Santa Barbara, CA | Posted on May 14th, 2013

Recent progress in the engineering of plasmonic structures has enabled new kinds of nanometer-scale optoelectronic devices as well as high-resolution optical sensing. But until now, there has been a lack of tools for measuring nanometer-scale behavior in plasmonic structures which are needed to understand device performance and to confirm theoretical models.

"For the first time, we have measured nanometer-scale infrared absorption in semiconductor plasmonic microparticles using a technique that combines atomic force microscopy with infrared spectroscopy," explained William P King, an Abel Bliss Professor in the Department of Mechanical Science and Engineering (MechSE) at Illinois. "Atomic force microscope infrared spectroscopy (AFM-IR*) allows us to directly observe the plasmonic behavior within microparticle infrared antennas."

The article describing the research, "Near-field infrared absorption of plasmonic semiconductor microparticles studied using atomic force microscope infrared spectroscopy," appears in Applied Physics Letters.

"Highly doped semiconductors can serve as wavelength flexible plasmonic metals in the infrared," noted Daniel M Wasserman, assistant professor of electrical and computer engineering at Illinois. "However, without the ability to visualize the optical response in the vicinity of the plasmonic particles, we can only infer the near-field behavior of the structures from their far-field response. What this work gives us is a clear window into the optical behavior of this new class of materials on a length scale much smaller than the wavelength of light."

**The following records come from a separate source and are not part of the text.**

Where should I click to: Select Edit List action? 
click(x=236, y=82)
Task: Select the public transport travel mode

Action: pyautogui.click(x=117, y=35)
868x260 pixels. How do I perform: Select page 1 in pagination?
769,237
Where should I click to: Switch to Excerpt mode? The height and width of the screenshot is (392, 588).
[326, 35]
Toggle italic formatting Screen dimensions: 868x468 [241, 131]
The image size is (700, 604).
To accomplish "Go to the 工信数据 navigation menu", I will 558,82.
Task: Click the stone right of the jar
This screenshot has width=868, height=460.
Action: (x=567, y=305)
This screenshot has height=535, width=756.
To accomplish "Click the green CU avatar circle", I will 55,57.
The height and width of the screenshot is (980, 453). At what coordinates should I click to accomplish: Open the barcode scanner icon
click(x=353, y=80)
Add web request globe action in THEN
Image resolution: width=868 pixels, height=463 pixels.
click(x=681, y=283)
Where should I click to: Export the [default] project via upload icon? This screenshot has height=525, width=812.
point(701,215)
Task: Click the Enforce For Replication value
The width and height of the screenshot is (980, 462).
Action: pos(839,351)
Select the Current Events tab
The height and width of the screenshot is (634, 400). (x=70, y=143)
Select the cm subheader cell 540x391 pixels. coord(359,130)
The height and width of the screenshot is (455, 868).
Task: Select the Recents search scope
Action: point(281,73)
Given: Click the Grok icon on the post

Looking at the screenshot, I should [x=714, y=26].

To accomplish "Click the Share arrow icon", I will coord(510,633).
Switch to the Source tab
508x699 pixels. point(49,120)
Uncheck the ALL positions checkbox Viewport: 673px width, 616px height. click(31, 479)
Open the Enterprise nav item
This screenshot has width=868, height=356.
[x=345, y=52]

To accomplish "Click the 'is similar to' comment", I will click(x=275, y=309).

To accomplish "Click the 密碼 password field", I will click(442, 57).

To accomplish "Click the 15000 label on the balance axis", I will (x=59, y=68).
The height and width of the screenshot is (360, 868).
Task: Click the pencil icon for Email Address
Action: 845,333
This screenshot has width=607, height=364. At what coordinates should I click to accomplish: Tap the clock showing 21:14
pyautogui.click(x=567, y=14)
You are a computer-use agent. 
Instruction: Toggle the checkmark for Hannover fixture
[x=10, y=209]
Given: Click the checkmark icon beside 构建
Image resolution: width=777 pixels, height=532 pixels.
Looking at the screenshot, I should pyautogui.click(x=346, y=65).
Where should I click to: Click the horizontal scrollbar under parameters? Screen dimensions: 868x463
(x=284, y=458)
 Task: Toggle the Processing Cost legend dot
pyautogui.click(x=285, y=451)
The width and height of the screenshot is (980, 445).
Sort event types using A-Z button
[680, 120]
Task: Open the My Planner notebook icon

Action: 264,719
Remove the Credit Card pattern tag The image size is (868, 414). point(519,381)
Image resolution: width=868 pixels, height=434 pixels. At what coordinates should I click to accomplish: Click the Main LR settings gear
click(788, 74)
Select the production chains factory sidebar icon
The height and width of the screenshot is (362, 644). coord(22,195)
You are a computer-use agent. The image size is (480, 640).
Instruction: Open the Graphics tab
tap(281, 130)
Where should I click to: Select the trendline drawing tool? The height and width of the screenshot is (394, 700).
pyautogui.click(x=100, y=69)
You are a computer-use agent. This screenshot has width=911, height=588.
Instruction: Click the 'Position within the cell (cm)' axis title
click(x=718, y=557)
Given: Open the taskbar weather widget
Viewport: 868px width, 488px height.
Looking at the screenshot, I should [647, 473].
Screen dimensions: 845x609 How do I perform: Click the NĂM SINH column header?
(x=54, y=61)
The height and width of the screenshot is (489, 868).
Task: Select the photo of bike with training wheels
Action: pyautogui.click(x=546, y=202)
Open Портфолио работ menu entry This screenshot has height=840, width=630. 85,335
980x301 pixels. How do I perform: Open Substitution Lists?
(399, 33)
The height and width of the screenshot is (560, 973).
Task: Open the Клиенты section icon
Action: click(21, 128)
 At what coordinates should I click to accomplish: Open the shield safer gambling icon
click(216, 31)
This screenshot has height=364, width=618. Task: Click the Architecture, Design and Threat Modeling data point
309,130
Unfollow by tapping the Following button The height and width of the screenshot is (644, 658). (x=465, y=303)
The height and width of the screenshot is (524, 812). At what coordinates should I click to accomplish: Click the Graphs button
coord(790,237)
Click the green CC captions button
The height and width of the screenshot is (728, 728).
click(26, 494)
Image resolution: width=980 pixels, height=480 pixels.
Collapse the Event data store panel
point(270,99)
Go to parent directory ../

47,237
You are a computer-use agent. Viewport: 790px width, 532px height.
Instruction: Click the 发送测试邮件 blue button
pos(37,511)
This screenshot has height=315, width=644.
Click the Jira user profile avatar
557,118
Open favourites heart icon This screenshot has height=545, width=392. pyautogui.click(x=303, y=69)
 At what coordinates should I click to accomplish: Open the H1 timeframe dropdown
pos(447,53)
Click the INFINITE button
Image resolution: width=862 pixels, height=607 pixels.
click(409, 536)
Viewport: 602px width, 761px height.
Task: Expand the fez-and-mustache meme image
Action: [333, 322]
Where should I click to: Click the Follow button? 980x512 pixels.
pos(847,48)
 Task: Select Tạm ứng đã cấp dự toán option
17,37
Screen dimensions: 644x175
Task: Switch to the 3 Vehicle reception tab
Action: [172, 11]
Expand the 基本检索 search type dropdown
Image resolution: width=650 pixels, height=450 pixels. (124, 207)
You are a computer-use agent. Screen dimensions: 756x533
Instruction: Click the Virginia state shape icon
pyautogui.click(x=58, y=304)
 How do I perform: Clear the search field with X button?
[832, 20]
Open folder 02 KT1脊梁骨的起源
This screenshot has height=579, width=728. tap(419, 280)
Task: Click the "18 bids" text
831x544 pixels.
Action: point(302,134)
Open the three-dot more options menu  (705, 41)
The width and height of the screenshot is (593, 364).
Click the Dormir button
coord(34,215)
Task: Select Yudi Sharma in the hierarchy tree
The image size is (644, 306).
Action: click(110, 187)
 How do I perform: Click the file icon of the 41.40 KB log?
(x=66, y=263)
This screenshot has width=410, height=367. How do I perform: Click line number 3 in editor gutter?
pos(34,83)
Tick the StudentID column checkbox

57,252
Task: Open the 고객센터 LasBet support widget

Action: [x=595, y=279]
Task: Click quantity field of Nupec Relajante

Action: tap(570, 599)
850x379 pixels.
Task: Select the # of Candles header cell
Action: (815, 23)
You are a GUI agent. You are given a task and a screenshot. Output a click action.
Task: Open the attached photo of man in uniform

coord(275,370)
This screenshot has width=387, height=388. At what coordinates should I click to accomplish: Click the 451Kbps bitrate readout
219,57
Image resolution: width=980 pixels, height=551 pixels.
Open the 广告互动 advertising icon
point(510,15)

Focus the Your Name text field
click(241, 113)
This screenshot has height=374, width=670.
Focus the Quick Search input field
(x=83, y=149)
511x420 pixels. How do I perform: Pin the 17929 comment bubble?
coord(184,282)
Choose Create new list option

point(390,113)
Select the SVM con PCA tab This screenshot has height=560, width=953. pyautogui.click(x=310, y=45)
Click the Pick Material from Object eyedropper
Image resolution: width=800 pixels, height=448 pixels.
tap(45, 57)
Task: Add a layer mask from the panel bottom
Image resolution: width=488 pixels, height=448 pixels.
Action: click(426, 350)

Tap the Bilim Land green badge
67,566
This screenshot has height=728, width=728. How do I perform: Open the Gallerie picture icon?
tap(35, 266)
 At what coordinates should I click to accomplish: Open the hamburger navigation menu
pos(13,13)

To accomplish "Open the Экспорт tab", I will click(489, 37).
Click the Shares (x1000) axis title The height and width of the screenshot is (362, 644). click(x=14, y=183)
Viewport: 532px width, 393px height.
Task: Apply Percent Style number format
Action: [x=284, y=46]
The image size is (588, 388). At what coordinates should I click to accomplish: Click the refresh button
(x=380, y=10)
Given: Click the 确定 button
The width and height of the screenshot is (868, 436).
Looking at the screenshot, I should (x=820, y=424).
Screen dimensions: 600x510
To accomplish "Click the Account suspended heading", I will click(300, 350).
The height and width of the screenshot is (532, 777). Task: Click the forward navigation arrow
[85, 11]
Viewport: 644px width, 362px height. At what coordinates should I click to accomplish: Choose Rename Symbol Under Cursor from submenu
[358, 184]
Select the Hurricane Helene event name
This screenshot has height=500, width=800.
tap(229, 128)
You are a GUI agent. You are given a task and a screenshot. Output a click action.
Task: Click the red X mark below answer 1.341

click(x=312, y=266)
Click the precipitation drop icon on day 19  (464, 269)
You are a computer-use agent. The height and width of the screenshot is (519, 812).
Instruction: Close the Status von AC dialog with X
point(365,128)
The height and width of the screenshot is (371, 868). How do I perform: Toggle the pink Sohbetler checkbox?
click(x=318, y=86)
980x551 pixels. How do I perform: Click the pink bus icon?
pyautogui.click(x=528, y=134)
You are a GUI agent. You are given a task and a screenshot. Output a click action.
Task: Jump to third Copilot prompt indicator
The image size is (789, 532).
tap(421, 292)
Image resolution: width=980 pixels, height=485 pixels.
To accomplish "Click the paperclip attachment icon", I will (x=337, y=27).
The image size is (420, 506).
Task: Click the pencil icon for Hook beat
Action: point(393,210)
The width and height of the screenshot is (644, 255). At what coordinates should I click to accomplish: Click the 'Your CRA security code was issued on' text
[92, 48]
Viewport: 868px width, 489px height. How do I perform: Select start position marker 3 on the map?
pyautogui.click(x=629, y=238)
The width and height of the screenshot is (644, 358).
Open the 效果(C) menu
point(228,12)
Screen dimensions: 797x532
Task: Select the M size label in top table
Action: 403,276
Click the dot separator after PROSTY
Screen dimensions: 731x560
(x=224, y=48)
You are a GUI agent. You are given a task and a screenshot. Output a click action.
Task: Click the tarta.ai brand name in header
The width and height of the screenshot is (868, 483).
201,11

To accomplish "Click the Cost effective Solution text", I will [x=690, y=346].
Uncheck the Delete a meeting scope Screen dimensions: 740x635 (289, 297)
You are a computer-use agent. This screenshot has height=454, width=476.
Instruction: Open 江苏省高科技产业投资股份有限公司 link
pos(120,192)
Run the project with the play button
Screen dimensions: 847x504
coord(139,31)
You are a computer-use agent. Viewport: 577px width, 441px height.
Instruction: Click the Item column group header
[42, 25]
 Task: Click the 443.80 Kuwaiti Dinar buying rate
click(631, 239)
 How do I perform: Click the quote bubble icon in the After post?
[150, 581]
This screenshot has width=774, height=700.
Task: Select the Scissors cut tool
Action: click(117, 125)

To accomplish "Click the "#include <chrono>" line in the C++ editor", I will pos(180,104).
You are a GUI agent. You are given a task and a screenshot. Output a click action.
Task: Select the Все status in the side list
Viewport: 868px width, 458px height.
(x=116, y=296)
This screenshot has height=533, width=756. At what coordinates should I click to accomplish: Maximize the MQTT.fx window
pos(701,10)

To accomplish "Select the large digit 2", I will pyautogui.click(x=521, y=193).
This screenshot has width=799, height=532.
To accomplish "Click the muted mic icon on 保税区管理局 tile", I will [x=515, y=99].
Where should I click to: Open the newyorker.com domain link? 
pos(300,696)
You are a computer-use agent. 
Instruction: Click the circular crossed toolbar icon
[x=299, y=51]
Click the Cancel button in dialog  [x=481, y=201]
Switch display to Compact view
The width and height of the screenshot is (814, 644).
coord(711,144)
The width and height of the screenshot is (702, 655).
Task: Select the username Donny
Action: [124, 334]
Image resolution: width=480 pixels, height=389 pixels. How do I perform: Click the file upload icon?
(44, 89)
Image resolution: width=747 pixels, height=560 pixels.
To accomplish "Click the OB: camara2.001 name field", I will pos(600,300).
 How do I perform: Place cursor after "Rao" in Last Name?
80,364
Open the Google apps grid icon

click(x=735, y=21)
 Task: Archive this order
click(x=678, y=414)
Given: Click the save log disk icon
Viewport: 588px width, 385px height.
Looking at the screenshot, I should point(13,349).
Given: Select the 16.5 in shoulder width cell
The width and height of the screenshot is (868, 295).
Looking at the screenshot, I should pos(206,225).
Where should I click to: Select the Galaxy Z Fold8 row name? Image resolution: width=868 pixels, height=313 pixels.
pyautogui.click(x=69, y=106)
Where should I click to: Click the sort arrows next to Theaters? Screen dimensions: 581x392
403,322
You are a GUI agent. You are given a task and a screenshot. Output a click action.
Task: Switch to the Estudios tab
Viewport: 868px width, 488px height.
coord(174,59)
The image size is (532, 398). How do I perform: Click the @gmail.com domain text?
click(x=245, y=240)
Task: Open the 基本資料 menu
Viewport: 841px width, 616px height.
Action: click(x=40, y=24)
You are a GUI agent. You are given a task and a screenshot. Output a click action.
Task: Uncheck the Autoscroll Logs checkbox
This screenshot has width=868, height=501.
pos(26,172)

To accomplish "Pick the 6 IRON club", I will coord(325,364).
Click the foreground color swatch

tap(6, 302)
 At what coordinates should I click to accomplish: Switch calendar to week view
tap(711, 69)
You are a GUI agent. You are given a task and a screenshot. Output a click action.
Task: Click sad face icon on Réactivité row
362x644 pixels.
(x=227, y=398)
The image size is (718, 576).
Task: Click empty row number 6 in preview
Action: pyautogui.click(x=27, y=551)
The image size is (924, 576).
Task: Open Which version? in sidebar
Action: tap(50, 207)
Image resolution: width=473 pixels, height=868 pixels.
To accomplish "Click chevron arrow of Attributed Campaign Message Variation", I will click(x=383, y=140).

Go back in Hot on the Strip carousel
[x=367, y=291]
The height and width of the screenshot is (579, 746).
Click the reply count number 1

The article compares near-field and far-field measurements with electromagnetic simulations to confirm the presence of localized plasmonic resonance. The article further reports high resolution maps of the spatial distribution of absorption within single plasmonic structures and variation across plasmonic arrays.

"The ability to measure near field behavior in plasmonic structures allows us to begin expanding our design parameters for plasmonic materials," commented Jonathan Felts, a MechSE graduate student. "Now that we can measure the optical behavior of individual features, we can start to think about designing and testing more complex optical materials."

The authors on the research are Jonathan Felts, Stephanie Law, Daniel M Wasserman, and William P King of the University of Illinois at Urbana-Champaign, along with Christopher M Roberts and Viktor Podolskiy of the University of Massachusetts. The article is available online. This research was supported by the National Science Foundation.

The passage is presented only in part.